Script to make a proxy (ie HAProxy) capable of monitoring Galera Cluster nodes properly.
- xinetd
- python 2.7+
- python-pip
- mysql.connector (install with pip)
- ConfigParser (install with pip)
Below is a sample configuration for HAProxy on the client. The point of this is that the application will be able to connect to localhost port 3306, so although we are using Galera with several nodes, the application will see this as a single Galera server running on localhost.
/etc/haproxy/haproxy.cfg
...
listen Galera-Cluster 0.0.0.0:3306
balance leastconn
option httpchk
mode tcp
server node1 1.2.3.4:3306 check port 9200 inter 5000 fastinter 2000 rise 2 fall 2
server node2 1.2.3.5:3306 check port 9200 inter 5000 fastinter 2000 rise 2 fall 2
server node3 1.2.3.6:3306 check port 9200 inter 5000 fastinter 2000 rise 2 fall 2 backup
Below is a sample config for checker script, this user will be used to check the status of DBR.

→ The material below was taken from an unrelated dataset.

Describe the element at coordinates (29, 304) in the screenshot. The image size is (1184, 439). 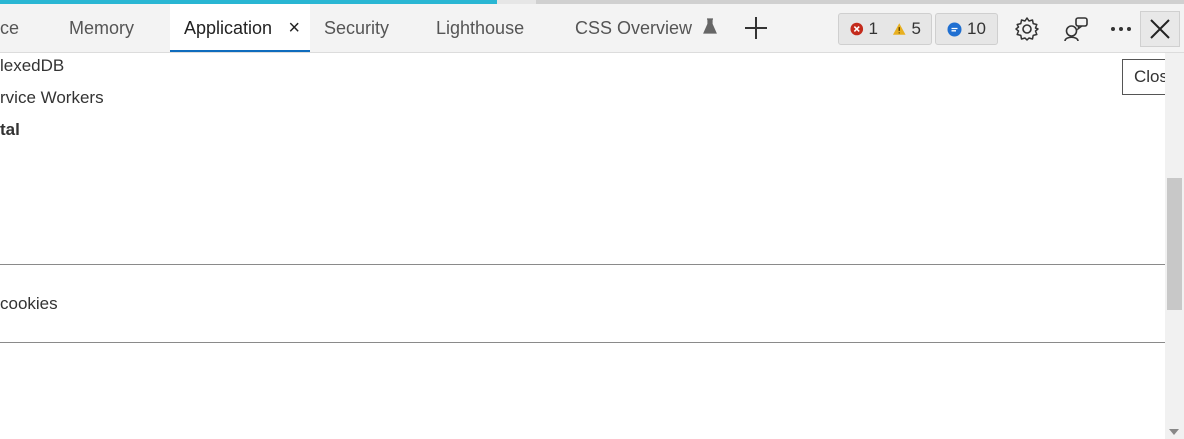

/usr/bin/galera-check/database.ini
[galera]
host=10.1.10.222
database=mysql
user=
password=
[options]
available_when_donor=0
err_file=/dev/null
available_when_readonly=-1
Galera connectivity is checked via HTTP on port 9200. The check script is a simple Python script which accepts HTTP requests and checks Galera on an incoming request. If the Galera Cluster node is ready to accept requests, it will respond with HTTP code 200 (OK), otherwise a HTTP error 503 (Service Unavailable) is returned.
This setup will create a process that listens on TCP port 9200 using xinetd. This process uses the clustercheck script from this repository to report the status of the node.
First, create a database user that will be doing the checks.
mysql> GRANT PROCESS ON *.* TO 'clustercheckuser'@'localhost' IDENTIFIED BY 'clustercheckpassword!'
Copy the files from the repository to a location (/usr/bin
in the example below) and make it executable. Then add the following service to xinetd (make sure to match your location of the script with the 'server'-entry).
/etc/xinetd.d/mysqlchk
:
# default: on
# description: mysqlchk
service mysqlchk
{
disable = no
flags = REUSE
socket_type = stream
port = 9200
wait = no
user = nobody
server = /usr/bin/galera-check/check.py
log_on_failure += USERID
only_from = 0.0.0.0/0
per_source = UNLIMITED
}
Also, you should add the mysqlchk service to /etc/services
before restarting xinetd.
xinetd 9098/tcp # ...
mysqlchk 9200/tcp # Galera check <--- Add this line
git 9418/tcp # Git Version Control System
zope 9673/tcp # ...
Clustercheck will now listen on port 9200 after xinetd restart, and HAproxy is ready to check Galera via HTTP poort 9200.